* [What the exercise asks]: Lines with the word "Toggle" are the answer; copy each of them from the data below.

* [Exercise data]:
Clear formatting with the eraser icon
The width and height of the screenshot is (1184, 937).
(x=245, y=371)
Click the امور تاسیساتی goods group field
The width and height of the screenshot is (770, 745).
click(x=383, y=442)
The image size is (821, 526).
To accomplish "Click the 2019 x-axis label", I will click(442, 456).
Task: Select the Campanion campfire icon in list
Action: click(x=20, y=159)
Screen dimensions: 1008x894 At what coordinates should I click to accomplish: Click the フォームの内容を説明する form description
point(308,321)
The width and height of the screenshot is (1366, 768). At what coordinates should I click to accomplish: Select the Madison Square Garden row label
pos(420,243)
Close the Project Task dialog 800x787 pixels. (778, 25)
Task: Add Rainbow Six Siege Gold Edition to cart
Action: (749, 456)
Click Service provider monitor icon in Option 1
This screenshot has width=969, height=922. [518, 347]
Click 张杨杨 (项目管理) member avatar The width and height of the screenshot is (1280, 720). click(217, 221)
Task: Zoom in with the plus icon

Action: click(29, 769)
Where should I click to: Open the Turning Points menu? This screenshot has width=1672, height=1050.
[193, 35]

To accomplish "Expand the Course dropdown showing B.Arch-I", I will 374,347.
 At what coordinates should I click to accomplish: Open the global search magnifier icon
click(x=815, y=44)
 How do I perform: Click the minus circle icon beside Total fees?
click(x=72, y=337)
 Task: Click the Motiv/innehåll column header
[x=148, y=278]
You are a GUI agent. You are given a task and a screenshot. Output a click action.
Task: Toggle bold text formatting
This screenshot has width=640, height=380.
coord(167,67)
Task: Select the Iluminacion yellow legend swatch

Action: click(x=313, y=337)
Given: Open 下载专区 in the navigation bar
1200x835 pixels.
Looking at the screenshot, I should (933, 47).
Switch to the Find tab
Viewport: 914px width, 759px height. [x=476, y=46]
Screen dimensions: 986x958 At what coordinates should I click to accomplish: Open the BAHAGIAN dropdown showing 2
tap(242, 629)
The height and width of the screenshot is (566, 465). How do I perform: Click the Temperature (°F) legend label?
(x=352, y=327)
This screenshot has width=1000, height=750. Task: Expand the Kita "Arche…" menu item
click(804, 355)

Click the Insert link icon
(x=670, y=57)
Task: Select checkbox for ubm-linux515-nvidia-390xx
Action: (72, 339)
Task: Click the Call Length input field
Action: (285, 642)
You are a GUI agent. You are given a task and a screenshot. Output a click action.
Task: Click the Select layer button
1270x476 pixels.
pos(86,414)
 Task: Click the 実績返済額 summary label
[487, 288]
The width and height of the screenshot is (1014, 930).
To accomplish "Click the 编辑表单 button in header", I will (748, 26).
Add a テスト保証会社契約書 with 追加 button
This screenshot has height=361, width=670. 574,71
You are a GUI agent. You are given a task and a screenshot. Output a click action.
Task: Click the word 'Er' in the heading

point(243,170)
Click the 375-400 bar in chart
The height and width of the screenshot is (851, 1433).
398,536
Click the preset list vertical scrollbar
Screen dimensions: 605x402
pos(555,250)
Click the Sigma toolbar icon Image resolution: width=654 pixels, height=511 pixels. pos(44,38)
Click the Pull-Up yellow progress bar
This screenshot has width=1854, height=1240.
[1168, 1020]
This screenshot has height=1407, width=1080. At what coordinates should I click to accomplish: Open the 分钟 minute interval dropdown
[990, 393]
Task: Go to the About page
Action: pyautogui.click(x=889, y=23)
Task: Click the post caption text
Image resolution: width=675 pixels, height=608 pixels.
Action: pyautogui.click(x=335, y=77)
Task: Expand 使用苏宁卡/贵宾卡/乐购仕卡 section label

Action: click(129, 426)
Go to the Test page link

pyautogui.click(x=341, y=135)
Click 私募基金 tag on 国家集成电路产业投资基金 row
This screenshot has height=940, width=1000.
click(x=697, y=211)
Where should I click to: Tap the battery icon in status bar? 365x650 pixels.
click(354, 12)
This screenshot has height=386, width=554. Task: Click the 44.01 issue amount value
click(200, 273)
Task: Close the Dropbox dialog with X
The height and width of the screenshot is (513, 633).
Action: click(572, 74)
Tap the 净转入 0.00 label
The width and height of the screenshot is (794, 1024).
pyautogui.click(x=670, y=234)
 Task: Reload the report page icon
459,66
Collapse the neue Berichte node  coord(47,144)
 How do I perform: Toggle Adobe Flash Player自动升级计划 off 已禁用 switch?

* [Response to the task]:
Task: Toggle bold text formatting
 How do I perform: Toggle Adobe Flash Player自动升级计划 off 已禁用 switch?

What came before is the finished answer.